Required work: Starting at the line that holds "Screen dimensions: 1086x539" and stopping at the line that holds "Where should I", restate the records below word for word, with both of those lines included.

Provided information:
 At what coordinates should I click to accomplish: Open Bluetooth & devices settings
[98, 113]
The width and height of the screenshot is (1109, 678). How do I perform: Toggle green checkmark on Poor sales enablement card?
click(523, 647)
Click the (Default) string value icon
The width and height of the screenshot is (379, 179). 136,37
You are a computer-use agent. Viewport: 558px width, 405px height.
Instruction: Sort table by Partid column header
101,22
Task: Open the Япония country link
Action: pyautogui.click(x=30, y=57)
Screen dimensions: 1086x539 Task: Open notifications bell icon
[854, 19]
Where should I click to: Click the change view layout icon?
==
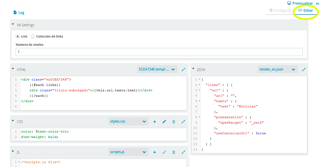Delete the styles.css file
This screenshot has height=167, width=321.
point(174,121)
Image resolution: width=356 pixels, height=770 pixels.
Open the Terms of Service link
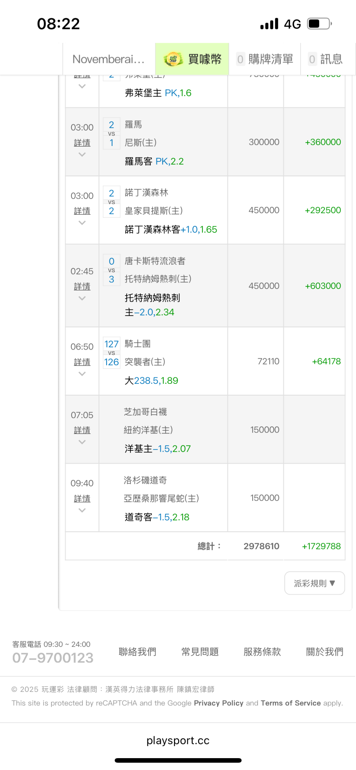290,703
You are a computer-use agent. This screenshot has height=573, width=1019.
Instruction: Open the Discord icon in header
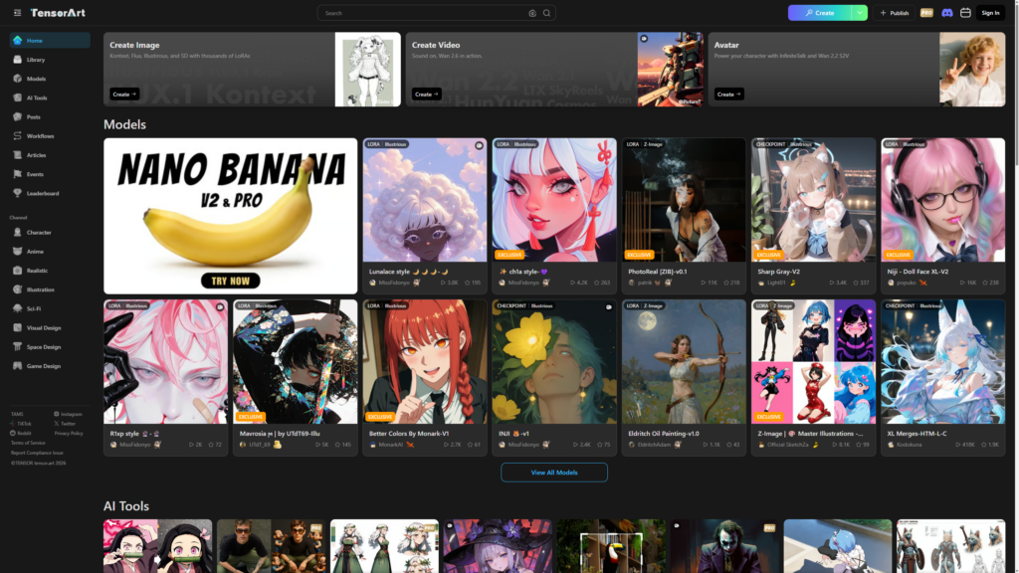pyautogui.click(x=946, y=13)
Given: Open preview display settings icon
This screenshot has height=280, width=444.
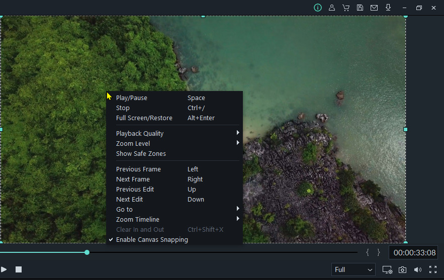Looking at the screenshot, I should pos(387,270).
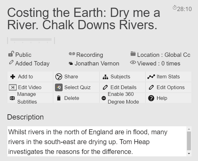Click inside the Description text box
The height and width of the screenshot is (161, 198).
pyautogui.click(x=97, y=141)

Exercise answer:
Screen dimensions: 1086x539 Task: Open notifications bell icon
[854, 19]
Where should I click to: Click the change view layout icon?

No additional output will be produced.